* Record list
========================================================================

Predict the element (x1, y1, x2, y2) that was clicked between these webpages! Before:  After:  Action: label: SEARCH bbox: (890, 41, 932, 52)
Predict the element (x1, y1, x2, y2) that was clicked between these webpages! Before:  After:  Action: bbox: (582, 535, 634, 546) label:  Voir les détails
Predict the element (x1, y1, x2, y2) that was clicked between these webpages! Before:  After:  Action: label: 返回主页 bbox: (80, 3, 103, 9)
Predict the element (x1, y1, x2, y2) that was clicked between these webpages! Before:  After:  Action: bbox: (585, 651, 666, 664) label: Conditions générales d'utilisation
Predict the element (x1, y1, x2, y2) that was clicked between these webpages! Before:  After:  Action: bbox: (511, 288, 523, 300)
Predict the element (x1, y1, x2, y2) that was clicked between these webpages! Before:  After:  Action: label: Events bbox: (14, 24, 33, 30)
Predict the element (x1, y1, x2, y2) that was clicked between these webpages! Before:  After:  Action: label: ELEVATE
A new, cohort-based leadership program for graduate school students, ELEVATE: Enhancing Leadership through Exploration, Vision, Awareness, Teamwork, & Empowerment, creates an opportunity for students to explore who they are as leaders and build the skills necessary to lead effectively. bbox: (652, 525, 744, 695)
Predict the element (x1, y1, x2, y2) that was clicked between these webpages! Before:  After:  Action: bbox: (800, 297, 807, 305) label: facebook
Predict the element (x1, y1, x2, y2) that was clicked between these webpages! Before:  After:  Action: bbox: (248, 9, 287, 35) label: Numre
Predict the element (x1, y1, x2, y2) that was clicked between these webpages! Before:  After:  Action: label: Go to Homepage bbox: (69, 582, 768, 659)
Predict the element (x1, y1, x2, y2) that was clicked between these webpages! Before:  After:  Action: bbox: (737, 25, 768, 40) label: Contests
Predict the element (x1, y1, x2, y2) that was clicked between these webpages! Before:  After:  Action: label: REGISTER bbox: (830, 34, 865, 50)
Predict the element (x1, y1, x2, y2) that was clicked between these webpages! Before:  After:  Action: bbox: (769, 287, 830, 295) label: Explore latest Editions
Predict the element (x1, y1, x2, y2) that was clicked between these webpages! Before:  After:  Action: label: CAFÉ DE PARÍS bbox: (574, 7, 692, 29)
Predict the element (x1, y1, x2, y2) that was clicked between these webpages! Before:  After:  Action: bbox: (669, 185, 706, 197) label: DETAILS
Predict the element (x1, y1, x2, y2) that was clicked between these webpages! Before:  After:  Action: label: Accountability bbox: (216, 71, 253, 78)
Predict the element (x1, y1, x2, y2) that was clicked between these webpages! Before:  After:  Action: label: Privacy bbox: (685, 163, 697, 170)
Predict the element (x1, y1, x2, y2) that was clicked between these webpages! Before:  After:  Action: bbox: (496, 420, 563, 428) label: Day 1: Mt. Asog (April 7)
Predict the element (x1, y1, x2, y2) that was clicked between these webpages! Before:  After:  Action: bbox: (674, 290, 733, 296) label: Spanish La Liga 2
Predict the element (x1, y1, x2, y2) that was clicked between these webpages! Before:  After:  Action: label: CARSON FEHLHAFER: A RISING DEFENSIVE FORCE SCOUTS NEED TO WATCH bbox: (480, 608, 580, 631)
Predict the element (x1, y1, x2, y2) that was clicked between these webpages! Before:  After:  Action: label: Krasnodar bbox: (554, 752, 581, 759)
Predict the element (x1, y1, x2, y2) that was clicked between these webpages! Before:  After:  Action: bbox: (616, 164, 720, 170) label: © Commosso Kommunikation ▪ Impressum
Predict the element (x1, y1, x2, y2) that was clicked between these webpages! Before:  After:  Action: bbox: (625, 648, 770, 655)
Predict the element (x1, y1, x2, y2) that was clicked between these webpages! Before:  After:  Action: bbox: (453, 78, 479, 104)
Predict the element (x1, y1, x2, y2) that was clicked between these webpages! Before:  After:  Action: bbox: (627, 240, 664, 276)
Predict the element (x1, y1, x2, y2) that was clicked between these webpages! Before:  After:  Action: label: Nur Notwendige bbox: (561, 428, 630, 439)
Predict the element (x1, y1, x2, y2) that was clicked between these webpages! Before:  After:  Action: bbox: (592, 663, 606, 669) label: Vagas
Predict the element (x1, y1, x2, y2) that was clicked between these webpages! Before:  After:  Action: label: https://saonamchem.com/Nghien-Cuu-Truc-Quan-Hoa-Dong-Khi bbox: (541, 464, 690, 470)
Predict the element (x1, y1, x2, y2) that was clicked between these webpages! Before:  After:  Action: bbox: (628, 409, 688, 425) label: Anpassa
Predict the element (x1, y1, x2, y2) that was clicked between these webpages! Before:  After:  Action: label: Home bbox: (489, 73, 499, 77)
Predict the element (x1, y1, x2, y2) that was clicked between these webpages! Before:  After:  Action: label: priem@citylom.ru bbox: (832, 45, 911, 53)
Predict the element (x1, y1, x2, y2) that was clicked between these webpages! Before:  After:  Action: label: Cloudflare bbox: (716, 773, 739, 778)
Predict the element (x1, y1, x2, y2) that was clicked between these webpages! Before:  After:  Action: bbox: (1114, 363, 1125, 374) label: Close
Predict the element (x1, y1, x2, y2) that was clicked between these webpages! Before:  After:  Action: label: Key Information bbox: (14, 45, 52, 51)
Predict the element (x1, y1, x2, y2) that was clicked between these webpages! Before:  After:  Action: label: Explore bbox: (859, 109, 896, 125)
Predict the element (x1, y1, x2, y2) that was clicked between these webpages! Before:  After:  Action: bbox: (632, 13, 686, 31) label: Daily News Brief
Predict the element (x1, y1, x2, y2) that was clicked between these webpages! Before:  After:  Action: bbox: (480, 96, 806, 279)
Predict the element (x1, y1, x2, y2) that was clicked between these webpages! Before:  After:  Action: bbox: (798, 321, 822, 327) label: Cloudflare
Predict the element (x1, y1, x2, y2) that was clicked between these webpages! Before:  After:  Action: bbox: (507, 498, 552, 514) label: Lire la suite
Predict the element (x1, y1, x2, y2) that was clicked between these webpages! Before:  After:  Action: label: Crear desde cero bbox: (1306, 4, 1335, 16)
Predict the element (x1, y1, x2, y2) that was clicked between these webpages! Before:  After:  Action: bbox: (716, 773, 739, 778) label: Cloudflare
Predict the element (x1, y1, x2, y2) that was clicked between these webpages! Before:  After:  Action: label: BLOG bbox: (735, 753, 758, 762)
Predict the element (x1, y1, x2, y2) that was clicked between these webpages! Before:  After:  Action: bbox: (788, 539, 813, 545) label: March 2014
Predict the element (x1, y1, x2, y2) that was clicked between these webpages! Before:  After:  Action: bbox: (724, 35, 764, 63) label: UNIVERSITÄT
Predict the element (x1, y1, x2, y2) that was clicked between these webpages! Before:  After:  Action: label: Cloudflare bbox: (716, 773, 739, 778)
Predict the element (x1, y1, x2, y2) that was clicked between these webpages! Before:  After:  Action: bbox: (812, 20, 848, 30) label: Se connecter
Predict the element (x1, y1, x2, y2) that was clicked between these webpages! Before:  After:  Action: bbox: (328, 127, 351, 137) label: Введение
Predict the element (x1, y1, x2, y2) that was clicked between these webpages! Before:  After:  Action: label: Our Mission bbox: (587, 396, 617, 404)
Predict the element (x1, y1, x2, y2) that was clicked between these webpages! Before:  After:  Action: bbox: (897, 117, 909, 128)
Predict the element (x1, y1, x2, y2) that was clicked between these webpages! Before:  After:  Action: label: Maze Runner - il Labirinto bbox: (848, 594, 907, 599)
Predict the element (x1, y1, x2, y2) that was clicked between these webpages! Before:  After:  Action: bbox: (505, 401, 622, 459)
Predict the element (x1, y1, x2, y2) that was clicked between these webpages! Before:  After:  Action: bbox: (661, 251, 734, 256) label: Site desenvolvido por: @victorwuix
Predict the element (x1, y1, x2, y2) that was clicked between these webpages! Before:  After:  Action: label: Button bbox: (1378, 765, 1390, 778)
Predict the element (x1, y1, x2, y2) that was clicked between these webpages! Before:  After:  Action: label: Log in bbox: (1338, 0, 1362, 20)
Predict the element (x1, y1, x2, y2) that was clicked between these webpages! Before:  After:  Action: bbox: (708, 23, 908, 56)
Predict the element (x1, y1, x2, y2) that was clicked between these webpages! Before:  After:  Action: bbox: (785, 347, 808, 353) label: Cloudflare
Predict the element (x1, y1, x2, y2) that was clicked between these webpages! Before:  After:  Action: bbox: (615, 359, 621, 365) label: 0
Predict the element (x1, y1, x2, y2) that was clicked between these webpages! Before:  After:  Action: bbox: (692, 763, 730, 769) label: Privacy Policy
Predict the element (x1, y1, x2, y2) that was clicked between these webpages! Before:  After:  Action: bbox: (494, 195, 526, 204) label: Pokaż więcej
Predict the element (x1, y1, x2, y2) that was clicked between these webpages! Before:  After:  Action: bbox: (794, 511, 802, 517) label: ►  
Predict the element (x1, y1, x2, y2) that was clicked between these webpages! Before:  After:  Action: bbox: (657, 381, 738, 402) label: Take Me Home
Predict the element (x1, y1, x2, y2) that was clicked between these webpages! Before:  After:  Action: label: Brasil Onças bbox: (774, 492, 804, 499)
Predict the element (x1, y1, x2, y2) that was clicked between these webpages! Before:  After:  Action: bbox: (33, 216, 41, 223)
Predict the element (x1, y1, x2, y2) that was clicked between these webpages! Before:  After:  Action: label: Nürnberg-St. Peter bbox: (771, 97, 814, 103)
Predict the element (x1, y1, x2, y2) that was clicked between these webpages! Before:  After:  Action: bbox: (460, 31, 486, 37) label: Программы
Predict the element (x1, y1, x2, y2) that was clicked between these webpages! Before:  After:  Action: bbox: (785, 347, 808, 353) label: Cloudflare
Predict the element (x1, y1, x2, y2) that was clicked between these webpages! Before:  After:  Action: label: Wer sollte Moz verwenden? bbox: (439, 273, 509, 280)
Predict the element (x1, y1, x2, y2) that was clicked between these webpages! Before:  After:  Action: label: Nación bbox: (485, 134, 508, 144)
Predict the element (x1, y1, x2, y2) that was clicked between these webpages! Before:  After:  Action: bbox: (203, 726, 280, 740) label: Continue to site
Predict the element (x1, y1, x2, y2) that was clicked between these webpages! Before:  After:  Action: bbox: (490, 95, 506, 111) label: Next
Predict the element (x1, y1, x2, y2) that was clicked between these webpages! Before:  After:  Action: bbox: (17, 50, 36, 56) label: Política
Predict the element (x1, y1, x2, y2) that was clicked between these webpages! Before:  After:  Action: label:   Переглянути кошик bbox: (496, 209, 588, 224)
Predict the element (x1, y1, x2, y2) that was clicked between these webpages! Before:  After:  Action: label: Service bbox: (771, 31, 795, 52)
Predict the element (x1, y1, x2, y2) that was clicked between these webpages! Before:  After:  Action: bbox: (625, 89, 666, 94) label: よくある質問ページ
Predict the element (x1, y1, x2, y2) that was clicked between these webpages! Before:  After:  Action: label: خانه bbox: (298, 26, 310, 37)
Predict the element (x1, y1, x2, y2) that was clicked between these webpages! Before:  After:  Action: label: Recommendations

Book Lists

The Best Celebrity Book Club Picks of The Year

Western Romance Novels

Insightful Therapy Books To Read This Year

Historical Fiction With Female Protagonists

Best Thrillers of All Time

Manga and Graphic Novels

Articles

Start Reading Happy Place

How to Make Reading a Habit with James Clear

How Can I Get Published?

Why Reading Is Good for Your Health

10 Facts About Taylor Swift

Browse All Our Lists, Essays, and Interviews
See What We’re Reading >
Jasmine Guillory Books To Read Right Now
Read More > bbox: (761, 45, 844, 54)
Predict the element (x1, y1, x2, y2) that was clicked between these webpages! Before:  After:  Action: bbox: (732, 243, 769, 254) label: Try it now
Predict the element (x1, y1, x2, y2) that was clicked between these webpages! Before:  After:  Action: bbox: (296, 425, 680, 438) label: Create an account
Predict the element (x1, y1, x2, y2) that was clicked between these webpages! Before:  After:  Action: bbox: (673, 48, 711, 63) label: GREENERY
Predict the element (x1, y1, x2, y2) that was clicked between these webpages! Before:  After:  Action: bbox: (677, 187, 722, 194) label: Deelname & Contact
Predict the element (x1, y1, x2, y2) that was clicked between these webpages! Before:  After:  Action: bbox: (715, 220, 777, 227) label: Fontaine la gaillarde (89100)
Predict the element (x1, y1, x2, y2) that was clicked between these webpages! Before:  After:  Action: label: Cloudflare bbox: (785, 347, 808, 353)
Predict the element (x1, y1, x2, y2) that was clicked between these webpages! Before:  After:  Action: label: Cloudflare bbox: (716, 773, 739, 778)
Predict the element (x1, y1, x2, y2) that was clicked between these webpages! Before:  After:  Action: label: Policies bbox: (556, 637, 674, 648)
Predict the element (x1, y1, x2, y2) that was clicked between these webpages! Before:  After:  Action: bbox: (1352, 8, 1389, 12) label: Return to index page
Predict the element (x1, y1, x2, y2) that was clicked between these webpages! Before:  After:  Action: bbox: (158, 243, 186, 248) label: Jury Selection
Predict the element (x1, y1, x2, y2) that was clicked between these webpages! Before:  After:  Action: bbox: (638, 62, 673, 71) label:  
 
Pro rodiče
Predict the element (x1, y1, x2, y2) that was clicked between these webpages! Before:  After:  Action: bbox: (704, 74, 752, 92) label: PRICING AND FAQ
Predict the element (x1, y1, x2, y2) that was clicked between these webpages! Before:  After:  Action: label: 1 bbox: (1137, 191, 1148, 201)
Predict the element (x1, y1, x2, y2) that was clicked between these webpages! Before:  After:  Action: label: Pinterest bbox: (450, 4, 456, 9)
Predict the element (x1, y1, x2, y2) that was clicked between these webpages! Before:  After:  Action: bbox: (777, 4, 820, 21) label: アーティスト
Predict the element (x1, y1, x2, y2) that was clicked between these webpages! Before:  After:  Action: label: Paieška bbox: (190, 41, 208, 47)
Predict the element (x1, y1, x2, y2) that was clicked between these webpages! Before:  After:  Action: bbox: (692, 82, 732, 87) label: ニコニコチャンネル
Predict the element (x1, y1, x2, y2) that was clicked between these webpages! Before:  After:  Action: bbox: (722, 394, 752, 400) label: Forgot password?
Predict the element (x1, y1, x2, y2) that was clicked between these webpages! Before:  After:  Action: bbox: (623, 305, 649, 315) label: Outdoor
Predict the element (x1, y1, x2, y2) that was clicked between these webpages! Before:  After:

========================================================================

* Exercise description
Starting at the line that contains "517) label: ►" and ending at the line that contains "37) label: Программы", format that stretch of the material as a numbered list, leaving out any blank lines.

* Response
1. Predict the element (x1, y1, x2, y2) that was clicked between these webpages! Before:  After:  Action: bbox: (794, 511, 802, 517) label: ►  
2. Predict the element (x1, y1, x2, y2) that was clicked between these webpages! Before:  After:  Action: bbox: (657, 381, 738, 402) label: Take Me Home
3. Predict the element (x1, y1, x2, y2) that was clicked between these webpages! Before:  After:  Action: label: Brasil Onças bbox: (774, 492, 804, 499)
4. Predict the element (x1, y1, x2, y2) that was clicked between these webpages! Before:  After:  Action: bbox: (33, 216, 41, 223)
5. Predict the element (x1, y1, x2, y2) that was clicked between these webpages! Before:  After:  Action: label: Nürnberg-St. Peter bbox: (771, 97, 814, 103)
6. Predict the element (x1, y1, x2, y2) that was clicked between these webpages! Before:  After:  Action: bbox: (460, 31, 486, 37) label: Программы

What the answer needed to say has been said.